EUR/USD has been climbing from its post-Brexit lows for nearly the past month. Much of this rise has been attributed to weakness in the US dollar, as bets on a Fed rate hike this year have progressively diminished in recent weeks. Wednesday’s release of July’s FOMC minutes failed to help matters much for the US dollar, as the Fed was seen as sharply divided in opinion and unlikely as a whole to raise interest rates in the near future.
At the same time, the European Central Bank’s (ECB) next meeting is not scheduled until early September. At its last meeting in late July, the Eurozone’s monetary policy stance was kept unchanged, as expected, as the ECB refrained from implementing any further stimulus measures in the post-Brexit environment, for the time being. Until the ECB’s September 8 meeting, the US dollar is likely to be a significantly stronger driver of EUR/USD movement than the euro.
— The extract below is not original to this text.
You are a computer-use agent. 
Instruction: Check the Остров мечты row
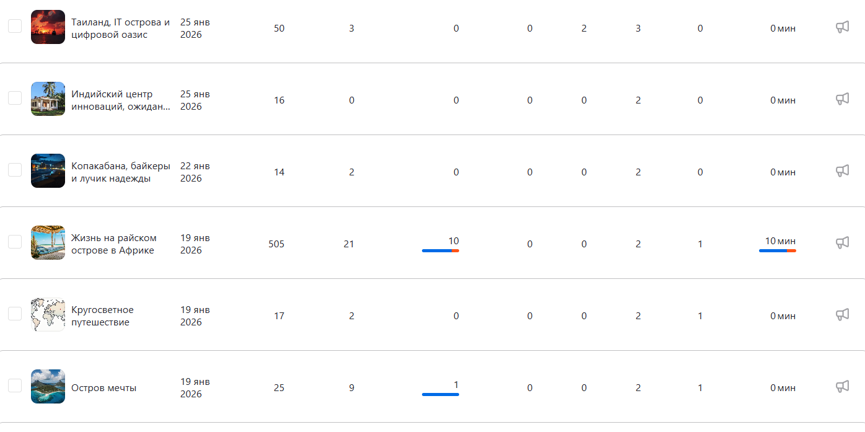coord(15,386)
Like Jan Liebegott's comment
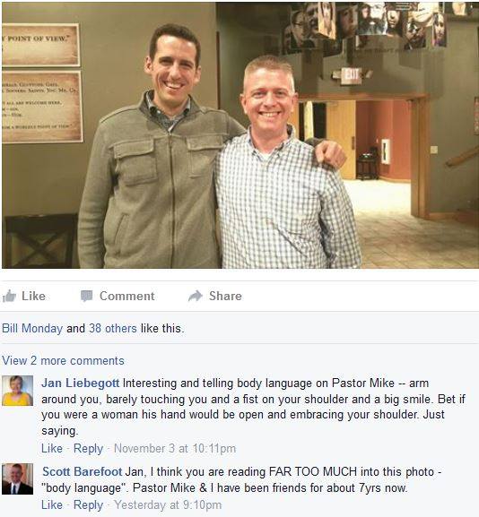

From a technical perspective, EUR/USD’s noted climb within the past month has boosted the currency pair from July’s post-Brexit support lows around the 1.0950 level (which is also at the key 61.8% Fibonacci retracement of the most recent major uptrend), up to the 1.1350 area as of this writing on Thursday afternoon. This area represents a new intermediate high that has not been seen since the day the UK’s EU referendum was held in late June. Having risen to this level, EUR/USD has also bumped up against the underside of a major bullish trend channel that has defined the currency pair’s uptrend from the 1.0500-area lows of last December up to the sharp breakdown of the channel on the day in late June that the Brexit outcome was finally known.
Having reached the underside of this uptrend channel, EUR/USD has hit some key resistance. Any turn back down from this resistance could once again target the 1.1100 support level to the downside. In the opposite event of any further surge that places the currency pair back into the uptrend channel, major further resistance immediately to the upside resides around the key 1.1450 level.